Mas se ainda podemos, com alguma segurança, mapear os itinerários e movimentos das ‘misérias’ sócio-econômica e cultural, o que fazer diante das ‘misérias’ moral e espiritual? Onde estas bestas imundas se refugiam, de que sórdidos expedientes e sortilégios se servem para melhor se disfarçarem? É com melancólica ironia que enuncio o seguinte paradoxo: sendo dentre as quatro manifestações mencionadas as de mais árdua determinação e localização, as ‘misérias’ moral e espiritual são, contudo, de sobejo as mais ‘democráticas’, espalhando-se sem preconceitos de qualquer espécie por todos os setores da sociedade. É decerto civilizado e de ‘bom tom’ demonstrar indignação quando as ‘misérias’ moral e espiritual são encontradas nas classes menos favorecidas. Mas e quando se ocultam no imo, no ‘heart of darkness’ dos mais abastados, dos privilegiados? Sendo mais preciso e enfático: e quando as formas mais putrefactas de ‘miséria espiritual’ se aninham na alma dos intelectuais, dos pensadores, dos sacerdotes, dos artistas, daqueles que deveriam ser as ‘antenas da raça’, e não seus traiçoeiros Baalberiths, que deveriam engendrar sabedoria, bondade e beleza, mas que incubam em seu ventre bestial os mais estarrecedores ‘ovos da serpente’? A despeito do sem número de dificuldades que tal processo encerra, é preciso hoje, mais do que nunca, denunciar os falsos profetas, desmistificar suas patranhas e hipócritas ‘tendas dos milagres’, desvelar, enfim, o “Mal que há por trás da Máscara”, na flamejante imagem que Herman Melville colocou nos lábios de seu Capitão Ahab.

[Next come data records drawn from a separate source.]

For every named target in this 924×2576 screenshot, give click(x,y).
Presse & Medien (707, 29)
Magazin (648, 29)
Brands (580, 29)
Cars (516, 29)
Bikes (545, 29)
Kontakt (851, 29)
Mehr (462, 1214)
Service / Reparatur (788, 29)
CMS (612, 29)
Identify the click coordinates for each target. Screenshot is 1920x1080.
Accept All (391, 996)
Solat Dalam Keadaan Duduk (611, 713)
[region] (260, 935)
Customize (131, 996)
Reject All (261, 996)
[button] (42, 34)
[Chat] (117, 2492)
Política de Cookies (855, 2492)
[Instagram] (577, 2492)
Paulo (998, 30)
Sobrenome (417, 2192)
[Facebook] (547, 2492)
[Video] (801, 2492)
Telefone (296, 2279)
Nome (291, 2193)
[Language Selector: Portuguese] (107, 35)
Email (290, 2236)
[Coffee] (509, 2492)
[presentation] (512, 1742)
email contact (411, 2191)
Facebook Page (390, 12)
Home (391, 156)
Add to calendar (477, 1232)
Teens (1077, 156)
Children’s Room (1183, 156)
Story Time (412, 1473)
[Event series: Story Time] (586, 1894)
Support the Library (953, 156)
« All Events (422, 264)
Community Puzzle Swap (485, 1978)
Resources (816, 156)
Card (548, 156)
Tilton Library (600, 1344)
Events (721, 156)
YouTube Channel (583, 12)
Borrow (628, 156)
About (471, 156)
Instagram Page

Tendo enumerado os 4 aspectos que constituem o fenômeno em questão, quero reiterar que a violência não se produz com a presença de apenas um ou outro de seus componentes, ou mesmo com a mera justaposição de todos eles, mas somente a partir do entrelaçamento dinâmico de suas quatro causas. Se pretendemos mudar alguma coisa, o primeiro passo é pararmos de mentir para nós mesmos: a violência nunca foi, não é nem tampouco jamais será tão somente um epifenômeno acidental da pobreza, mas foi, é e sempre será a conjunção dialética das ‘misérias’ sócio-econômica, cultural, moral e espiritual.

À guisa de conclusão a esta breve exposição, ó diletos confrades, lanço aqui uma advertência, porventura ingênua, evidente para os que simplesmente olham com olhos de ver, mas invisível para os que buscam abrigo nos devaneios da ilusão ou nos torpes labirintos da mentira: as quatro manifestações da ‘Miséria’ que acima descrevi, estas quatro aterradoras ‘amazonas do Apocalipse’ secular e sua trajetória de ódio e desolação, estão presentes de forma avassaladora no Brasil contemporâneo, bem como em todas as sociedades onde a violência sem limites instala seu primado. E aqueles que possuem o dom, transfigurado em sagrada missão, de celebrar a Cerimônia Solar da Verdade e do Bem, não podem jamais se transformar em macabros oficiantes da Missa Negra da Mentira e Perversidade!